As an engineering team grows it becomes imparitive that the leadership among that team grows to scale as well. We all know that organizing work on a product is difficult, but the organization of the engineering team specifically plays the most significant role in the overall developer experience. My personal experience up till this point has been to work mostly on projects or features either by myself or with a single other more senior developer. Over the last quarter I was given the temporary title of technical lead on a project with 4 other developers, which presented an extremely difficult learning opportunity for me.

My time as a developer has been marked by taking on research or projects on my own. I spent a good three months managing a set of contractors and then embarked on mostly solo projects. Organizing work for fully integrated team waa something completely foreign to me. This write up simply serves as a way to help solidfy some of what I learned and hopefully help other people in similar situations.

Theorizing Architecture is a Skill

The project I undertook this quarter was not a large full stack architectural effort, instead, it focused mainly on the frontend (React) of our application. We try to be very intentional about how we build components and UI elements to ensure that what needs to be reusable, can be, and that larger page or template type components recieve a quality composition focused structure for easy maintenance. This meant that embarking on a greenfield feature, required some forethought on how the different component API’s would work together and how we would handle the required data to accomplish the overall goal of what we wanted to build.

Herein lies the challenge: coming up with an architectural plan and executing it over the course of weeks.

In the past, my tendency was to always do “proof-of-concepts” that would more often than not, just turn into the code that would actually be used.

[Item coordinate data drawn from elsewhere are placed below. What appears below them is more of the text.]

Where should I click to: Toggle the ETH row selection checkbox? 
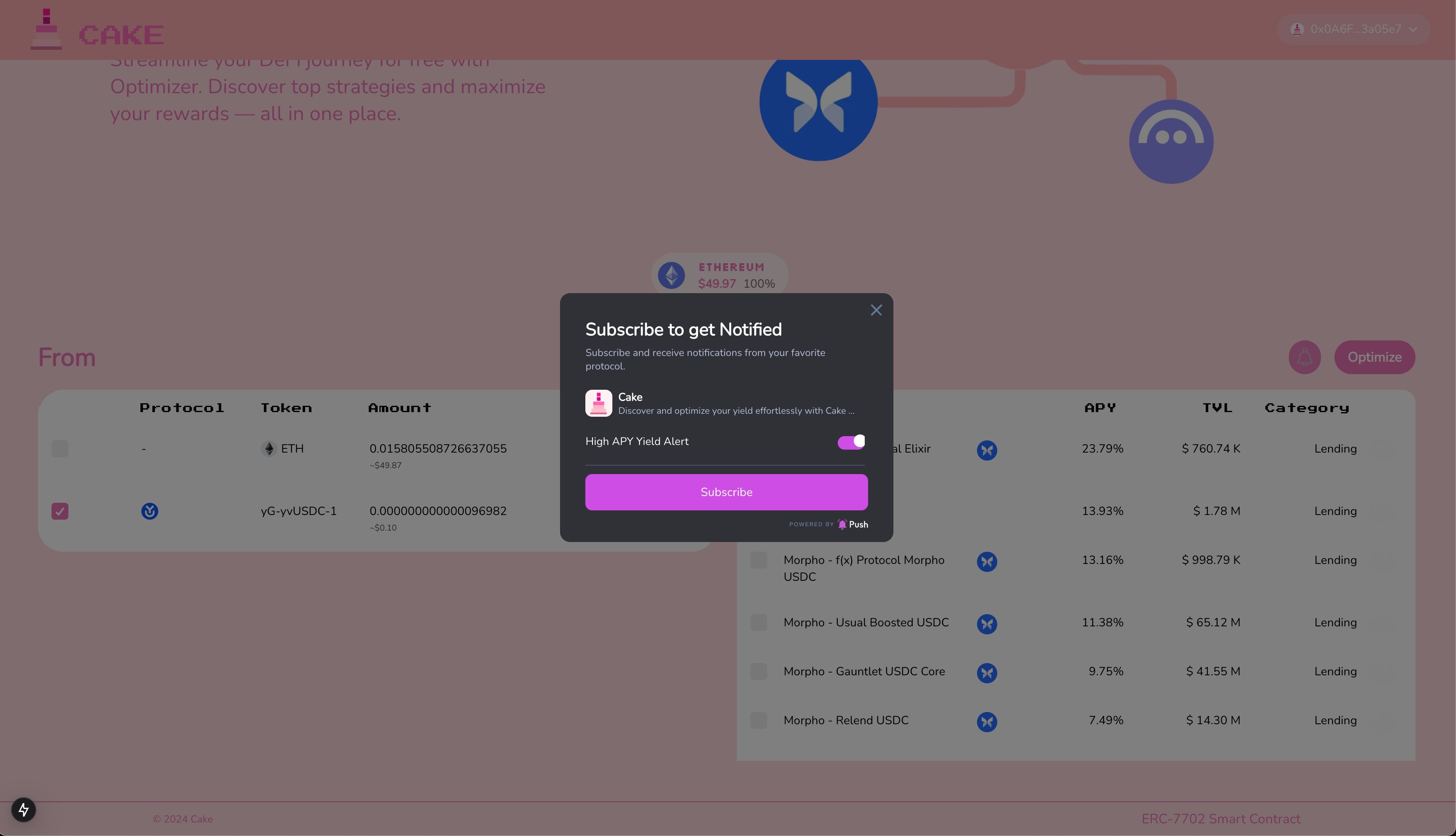pyautogui.click(x=60, y=449)
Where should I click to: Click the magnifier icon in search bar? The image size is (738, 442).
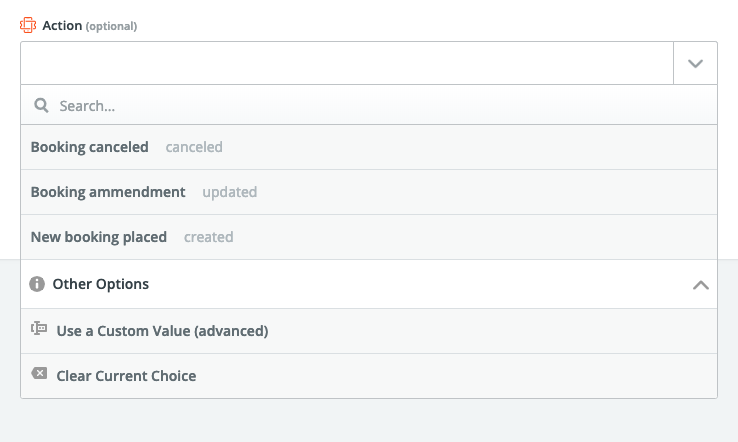point(41,105)
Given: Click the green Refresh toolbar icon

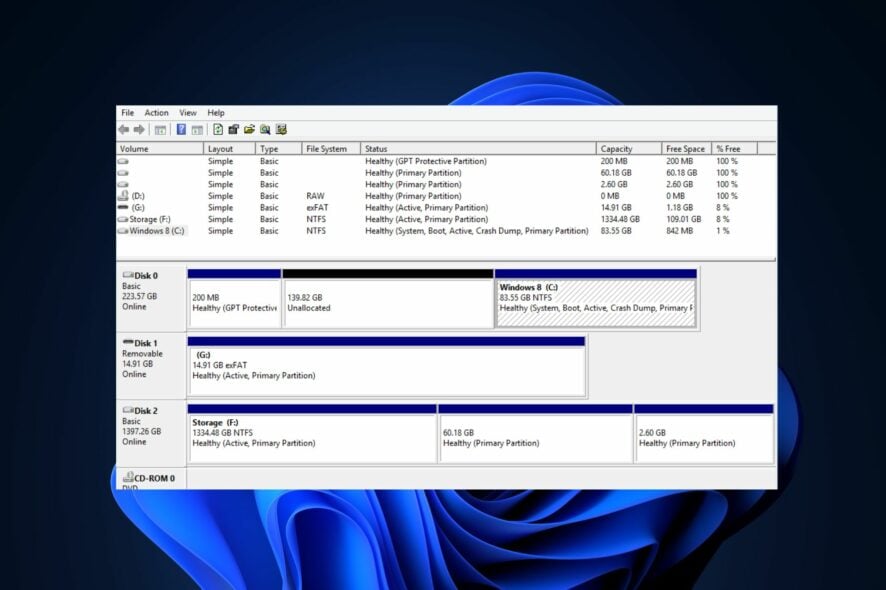Looking at the screenshot, I should pyautogui.click(x=218, y=130).
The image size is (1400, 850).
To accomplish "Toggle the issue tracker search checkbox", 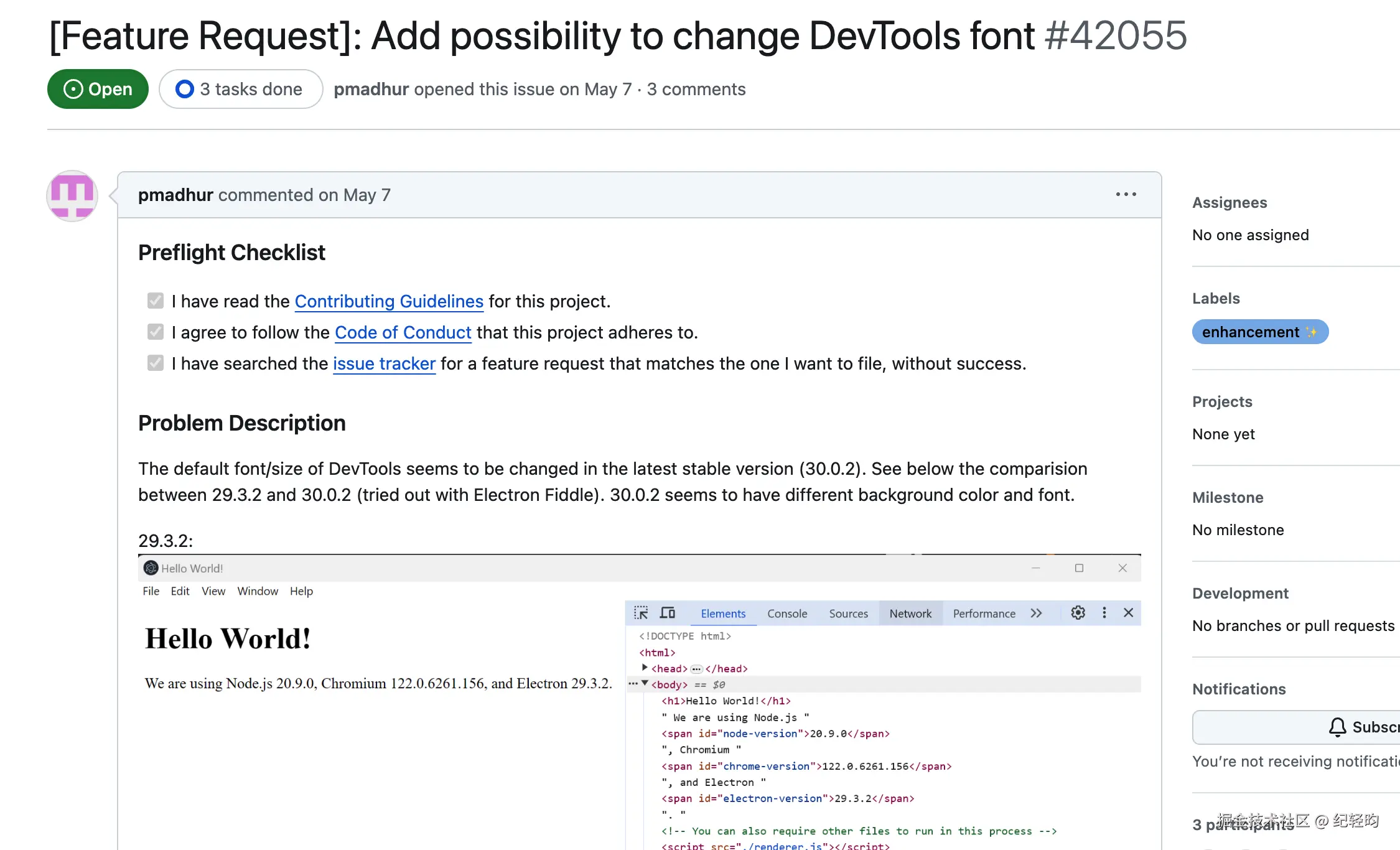I will (x=156, y=363).
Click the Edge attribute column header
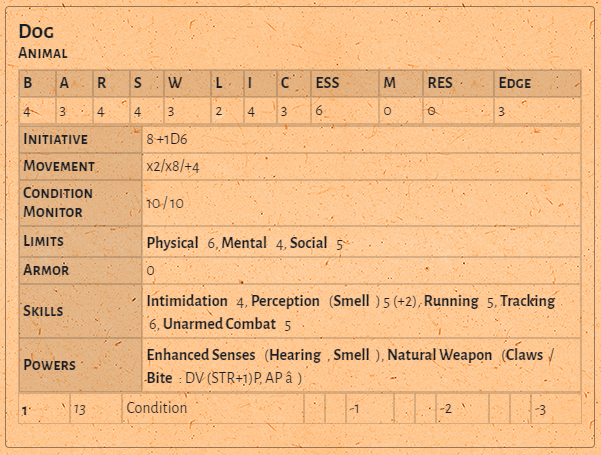Screen dimensions: 601x455 [514, 83]
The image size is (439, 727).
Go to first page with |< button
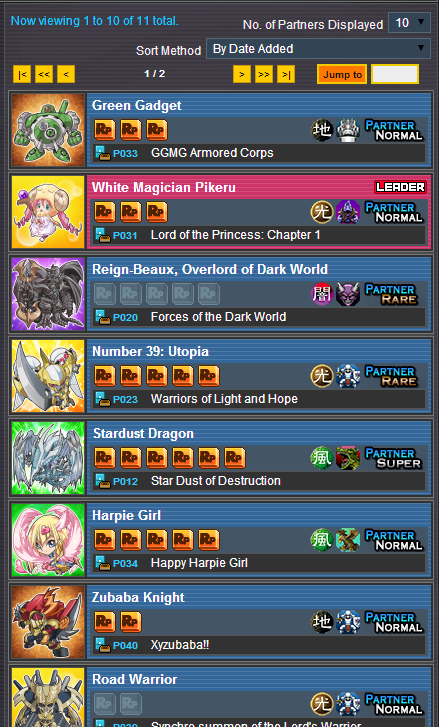click(x=22, y=74)
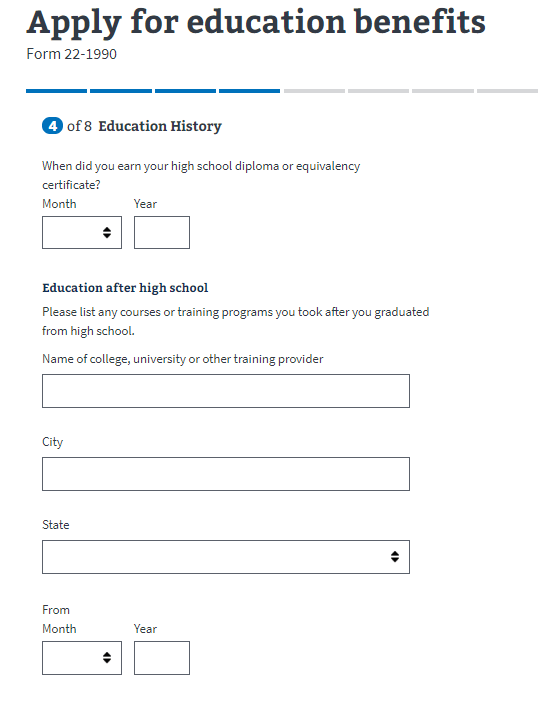Select the second progress bar segment
This screenshot has height=704, width=552.
click(121, 91)
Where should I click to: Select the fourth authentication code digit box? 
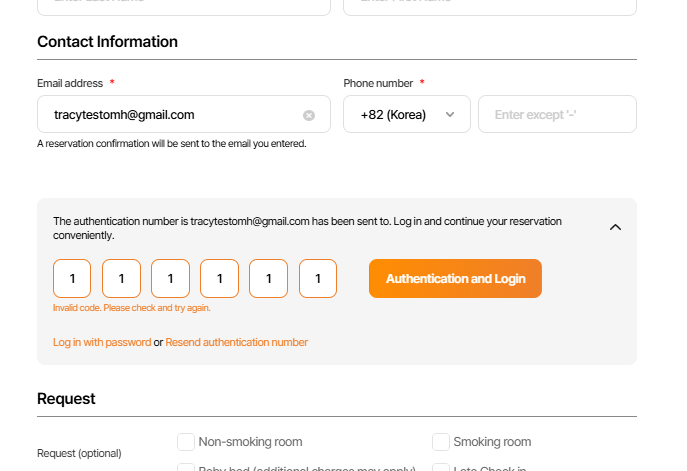point(220,279)
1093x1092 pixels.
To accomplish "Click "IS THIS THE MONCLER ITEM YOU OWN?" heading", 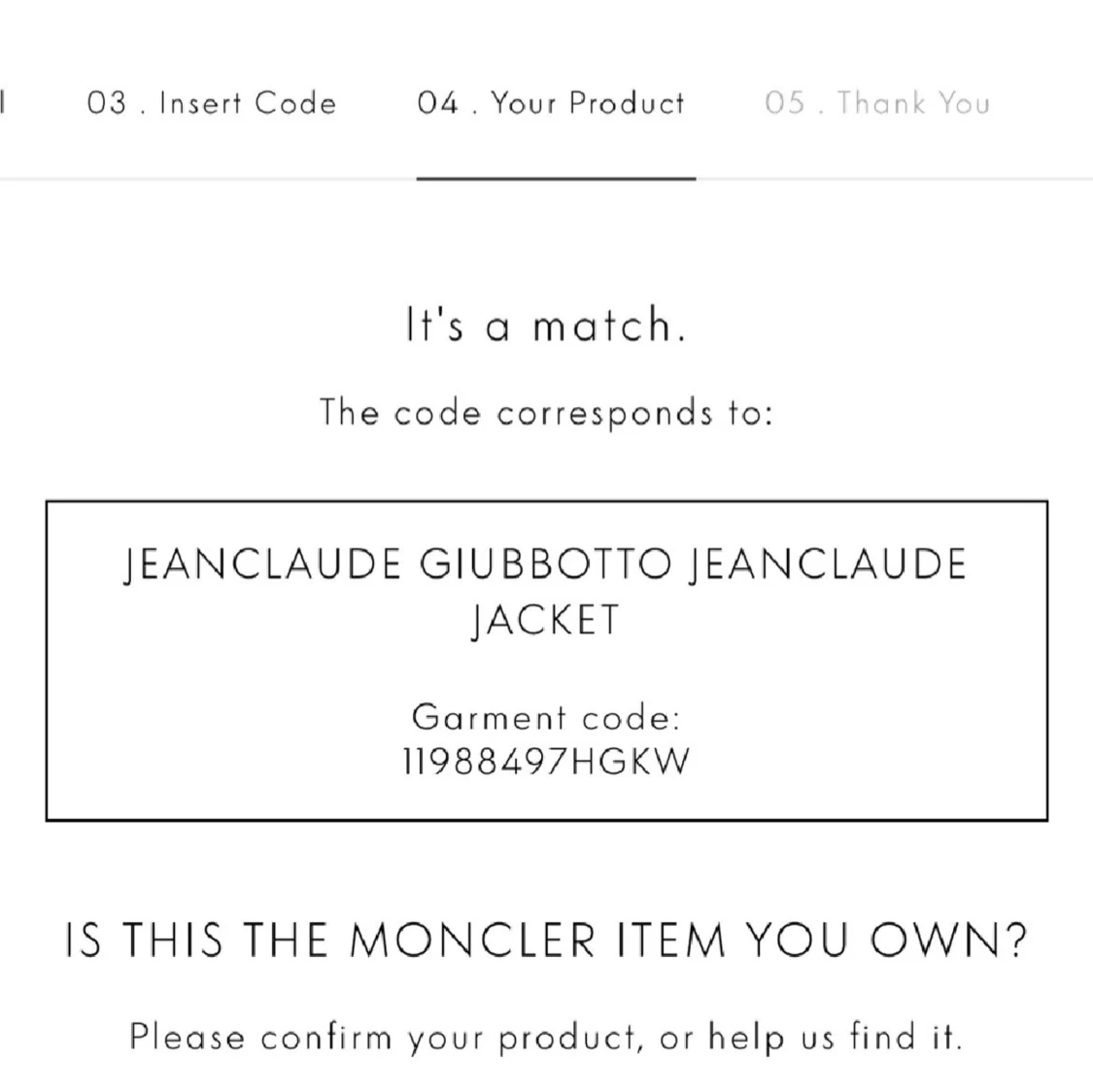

I never really had to decide on something prior to writing anything and just hoped that it would work. Fairly early on in the project, I had the “birds eye view” of how this whole feature could work. I took my “birds eye view” solution and organized the work as such. Our sprints, stages of completion, and deadlines were all built around my rough solution and tickets were broken down and written to accomodate small units of that very idea.

This resulted in a large amount of insecurity in how I was leading the team. Why? I didn’t really focus on building a complete, very thorough plan, I just maintained my own rough idea. Four developers working through a plan really puts to the test the quality of the plan and ultimately the experience those developers have while executing it. When areas came up that I had inevitably overlooked, we had to make pivots, or have short pairing sessions to help determine the most optimal solution to whatever it was. Pivots to some degree are inevitable in building software, however, these seemed very avoidable as if one or two more hours of thinking would have surfaced these gaps at the beginning.

This, at least in part, is what I think helps to define a good senior developer, who not only advocates for quality practices, but also for a good experience for all the developers working around them. Their ability to come up with a detailed plan, minimizing the risk of pivots during a project, and having a framework for dealing with those situations will ensure that the developers working along side them have the best experience possible. Great experiences like this, free up developers to come up with more innovative solutions or to collaborate more on an idea to make things better for the long term.

My biggest take away from this was to spend more time planning out how something was to be built do my best proving out examples of the more complex bits and pieces of the code to help deter unknowns.

Define Success & Failure Early

I think there comes a point in a lot of software companies where data becomes a huge contributor to the products over all direction. Once a business establishes itself it begins the process of making everything better and understanding it’s users is finer detail. This very quickly builds the case for proper and established baselines as features are developed. The project we worked on was not large, but it had strong potential to either damage our user conversion/retention rates or improve them. We failed to really understand this potential early on, and failed to understand what “failing”, or “success” for that matter, means. This wasn’t any one persons fault, it was just a gap the entire team contributed to.

It wasn’t till about a month into the project that we began discussing a roll out plan. This lead to discussions of the “risks” involved in changing such a critical piece of our user experience. It was then that we began to dig into the data to try to understand that risk as much as possible. Getting to this point was a good thing and meant that the team was growing more mature, however, this realization came very late. It resulted in a fairly large pivot and a lot of time spent researching how to circumvent certain hurtles in the process.

Understanding risks, impacts, and how things will be measured early ensures that development goes smoothly and the smallest units of work shippable can be completed quickly, in a quick agile-esque cycle. This also helps to guide the later stages of a project and gives you a steady framework for adjusting to pivots that arise during the development of a feature.